I can understand why, at least in some respects. As I’ve discussed before, insurance company settlement tactics are often confounding. They don’t behave the way you would think they would if you knew nothing about their business. You would think their goal is to prevent their policyholders from being sued or, if they’ve already been sued, to bring that suit to an end before trial. But that isn’t their goal. Their goal is to spend as little as possible on claims without exposing their policyholder to an excess judgment. That means they really don’t care if making a lowball offer early on causes their policyholder to get sued. They don’t care that the lawsuit process might be unpleasant for their customer. They care about keeping claims payments down.

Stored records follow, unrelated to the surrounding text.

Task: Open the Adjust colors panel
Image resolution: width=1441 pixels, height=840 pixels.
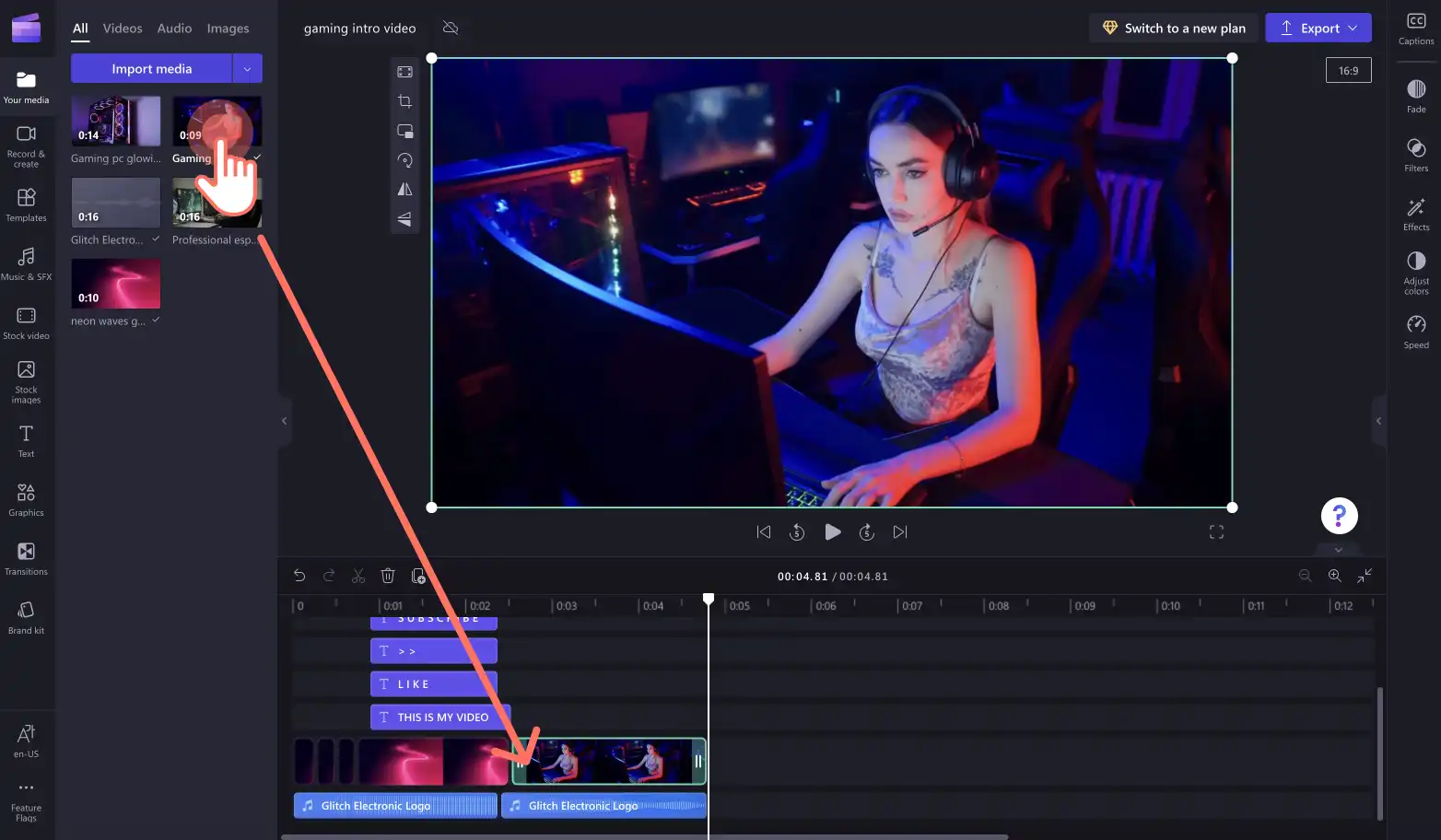Action: pos(1416,272)
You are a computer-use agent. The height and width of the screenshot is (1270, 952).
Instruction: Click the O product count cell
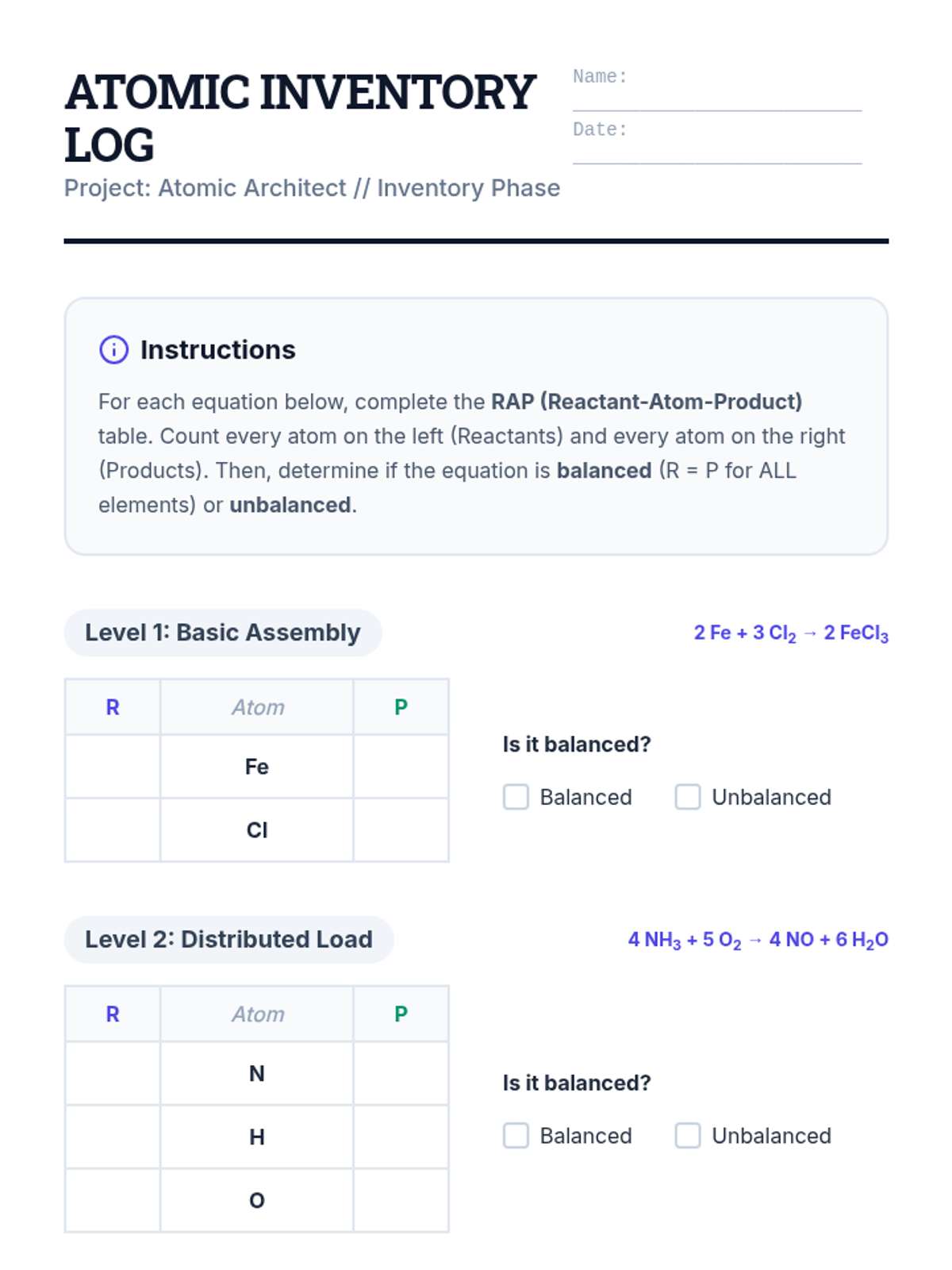point(401,1200)
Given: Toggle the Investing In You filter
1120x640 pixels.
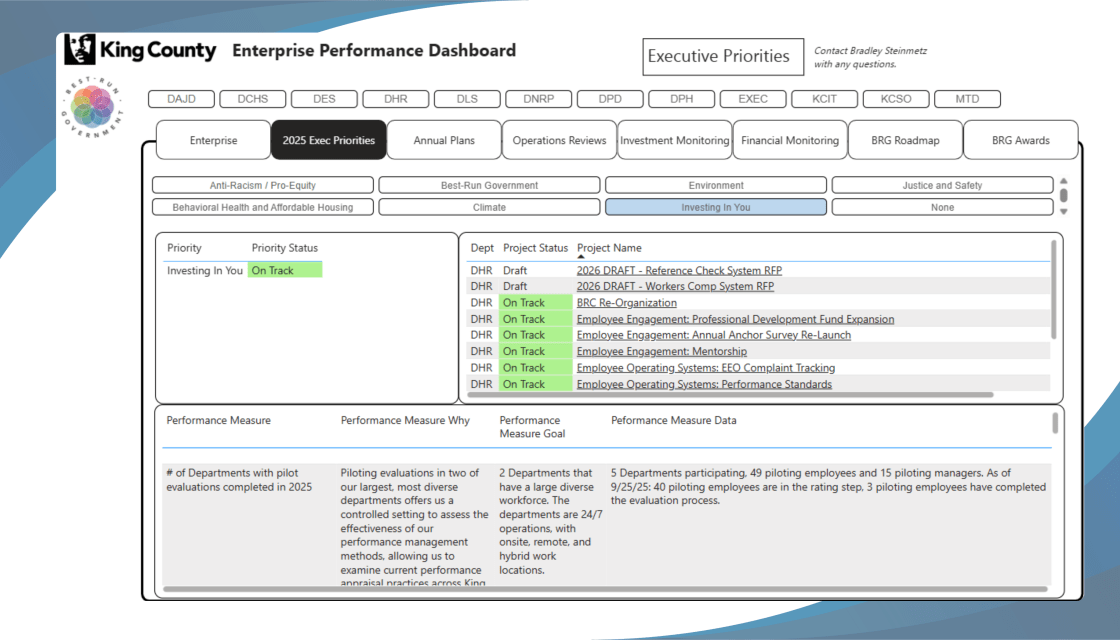Looking at the screenshot, I should [715, 207].
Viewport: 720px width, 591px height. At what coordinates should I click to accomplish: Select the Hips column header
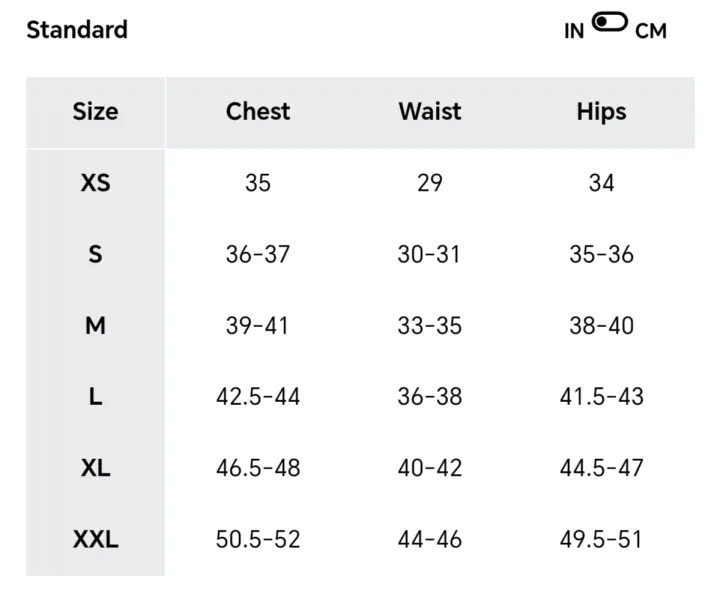601,112
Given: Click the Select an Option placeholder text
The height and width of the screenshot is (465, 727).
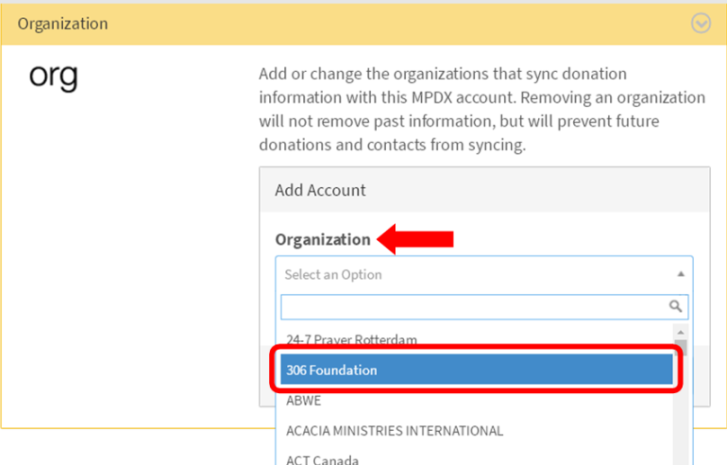Looking at the screenshot, I should coord(333,274).
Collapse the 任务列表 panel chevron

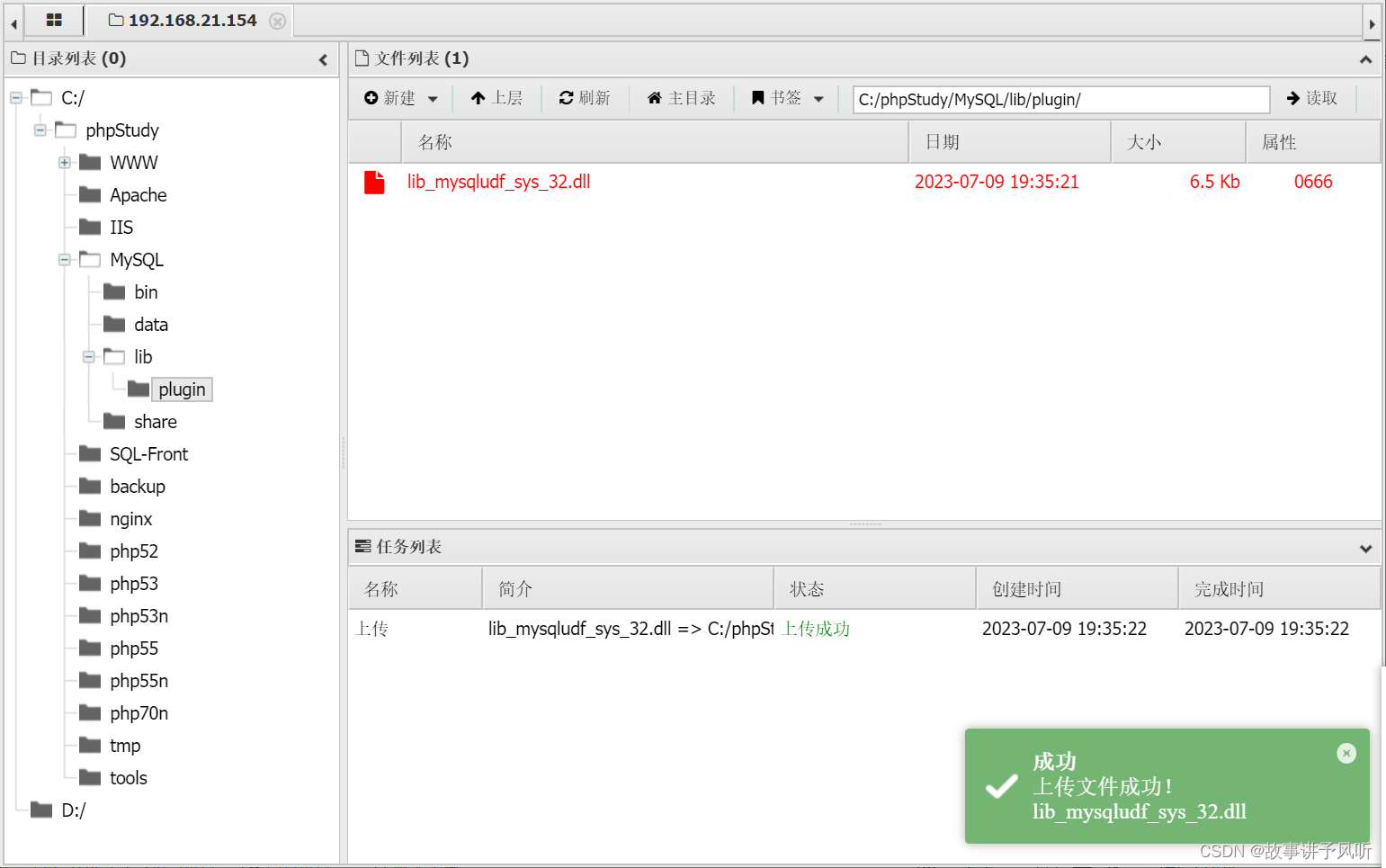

That is the background against which auto liability insurance settlement offers are made. I try to discuss this with clients at our very first meeting. I try to help set their expectations early on, but it is difficult. Most people don’t view their car accident as a lottery ticket, but a person’s pain and suffering, aggravation, and loss of their car are almost always worth more to them than to an insurance company, judge, or jury.

I try to help the client understand that my job is to try to convince those decision-makers of the value of these somewhat intangible injuries, while trying to ground the client’s expectations in reality. As their case develops, I get a better sense of what their economic damages will be, which allows me to gauge how the insurance company will value the case. As that picture become clearer to me, I will often reach out to the client and have another conversation about where the case seems to be heading in terms of value.

That’s all fine and well, but it doesn’t take much to knock the ship off course. If the claims adjuster reads the medical records dramatically differently than I have, the first offer might come in well below what I think the case is worth and subsequent offers may not get much better before trial. If the case is in a county that consistently produces low jury verdicts, the offer might start at and remain really low just because the insurance company thinks the risk of a big verdict is minimal. Other times, the offers wind up being well below what I expected for no apparent reason. I’ve yet to find a good way to explain that sort of thing to the client. And the only good countermeasure to that sort of insurance company behavior that I’m aware of is going to trial.

But trial isn’t right for every client. For a variety of reasons, it might be in a particular client’s best interest to take a really low offer and avoid trial when you would recommend trying the case to 95 percent of your other clients. It may be because an unforeseen problem developed in the case. It might be that the client’s deposition didn’t go well, an expert’s deposition didn’t go well, the client failed to tell me something early on that has now come back to bite us or we lost a motion we expected to win. (And let’s face it, us younger lawyers are often given cases with problems that no one else wants to deal with. Sometimes the problems are baked-in from the outset, and we’re the last ones to realize it.)

Explaining these sorts of things to a client can be very, very difficult. You don’t want to push your client into taking a settlement that they don’t want but you have an obligation to explain to them that the outcome at trial could be a good deal worse than the offer on the table today, unpleasant as it is.

I’ve had to do this several times recently. It isn’t fun, and I’m not particularly good at it. Am I pushing too hard? Not hard enough? Leaving this settlement on the table and getting zero at trial would devastate me financially if I were the client — am I allowing my own conservative financial philosophy to color the advice I’m giving my client?

I need to get better at delivering this sort of tough advice.

But I’d rather get better and keeping cases from going off the rails in the first place.